When calls come from Ukraine looking for help, these 3 Newfoundland women pick up the phone
CBC
Anna Milingi recently woke up to a 4 a.m. call from Ukraine. A school-turned-shelter had been bombed and children were injured. Volunteers called Milingi, in St. John's, to help find anesthesia and medication.
Milingi and her friends Anna Moiseinko and Adilya Dragan have been collecting money and humanitarian aid — like diapers for orphanages, medical supplies for hospitals and binoculars for the Ukrainian military — and shipping them directly to Ukraine.
Within a few hours of that desperate phone call, the three had collected $2,500 and connected with a volunteer in Hungary who bought the medication and got it to the hospital in Ukraine a couple of days later.
Pointing to a photo on her phone of a young girl with her arm in a cast, Moiseinko tears up when she explains how overwhelming the community support is.
"We are the only connection between Ukraine and these people and they trusted us with their hard-earned money.… They trusted us with their finances so that girl could be in less pain," said Moiseinko.
Moiseinko wishes the money could be spent on "happy" things, but medical supplies are badly needed in the country, weeks into an invasion by Russian military forces.
"This is something that goes not towards something fun like crafts for the kids but it goes for something to stop the pain or stop the bleeding or replace the blood or replace the iron in their blood," said Moiseinko.
The group is looking for medical supplies, hygiene items, food and other donations to ship to Ukraine.
They're using their Facebook page, Humanitarian Aid Newfoundland to Ukraine, to keep organized and facilitate donations, which can be dropped off at Lakecrest Independent School in St.
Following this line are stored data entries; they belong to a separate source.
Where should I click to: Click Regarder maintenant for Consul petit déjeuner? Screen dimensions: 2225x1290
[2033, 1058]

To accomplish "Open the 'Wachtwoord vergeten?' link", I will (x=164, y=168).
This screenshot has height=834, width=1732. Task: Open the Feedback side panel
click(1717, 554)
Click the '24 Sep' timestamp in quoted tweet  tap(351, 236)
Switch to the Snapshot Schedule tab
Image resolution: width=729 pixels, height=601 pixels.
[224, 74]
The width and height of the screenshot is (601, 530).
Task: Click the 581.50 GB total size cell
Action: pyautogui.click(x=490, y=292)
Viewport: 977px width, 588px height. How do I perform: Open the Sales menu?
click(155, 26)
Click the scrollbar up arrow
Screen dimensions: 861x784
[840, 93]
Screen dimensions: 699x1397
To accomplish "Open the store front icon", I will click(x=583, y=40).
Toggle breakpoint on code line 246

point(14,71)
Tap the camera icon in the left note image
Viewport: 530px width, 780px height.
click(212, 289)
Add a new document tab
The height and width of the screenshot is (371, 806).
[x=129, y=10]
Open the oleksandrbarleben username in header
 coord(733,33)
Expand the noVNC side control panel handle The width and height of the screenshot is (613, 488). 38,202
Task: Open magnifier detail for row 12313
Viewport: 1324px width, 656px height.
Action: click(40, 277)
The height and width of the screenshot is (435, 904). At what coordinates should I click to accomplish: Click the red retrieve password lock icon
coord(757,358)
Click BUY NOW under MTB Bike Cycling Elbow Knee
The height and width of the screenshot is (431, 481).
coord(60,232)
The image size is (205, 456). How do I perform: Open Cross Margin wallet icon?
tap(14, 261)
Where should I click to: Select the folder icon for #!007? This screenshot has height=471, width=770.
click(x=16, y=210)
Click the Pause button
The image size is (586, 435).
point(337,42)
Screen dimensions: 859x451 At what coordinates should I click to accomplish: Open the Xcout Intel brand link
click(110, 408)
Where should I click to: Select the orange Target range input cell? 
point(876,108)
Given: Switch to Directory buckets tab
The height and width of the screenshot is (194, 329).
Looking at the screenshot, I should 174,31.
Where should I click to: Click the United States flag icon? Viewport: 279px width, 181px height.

John's from Monday to Friday from 8 a.m. to 3 p.m.
Milingi and Moiseinko both have immediate family and close friends in Ukraine — some who will soon be arriving in St. John's.
Milingi's best friend, who is a master's degree graduate, and her one-year-old son, and Moiseinko's sister, a physician, and her two children all fled the war. They've been washing their only two pairs of socks in a sink, sleeping on couches and standing in lineups to obtain travel documents ever since.
Both left their husbands behind in Ukraine.
"Can you imagine making a choice between your kid or your husband?" said Moiseinko.
"All men who stay behind will be called to war. They will be called to war and there's a very slight chance they'll come out alive so when you leave the country with your kid, you make a choice: it's your child that's going to live and not your husband."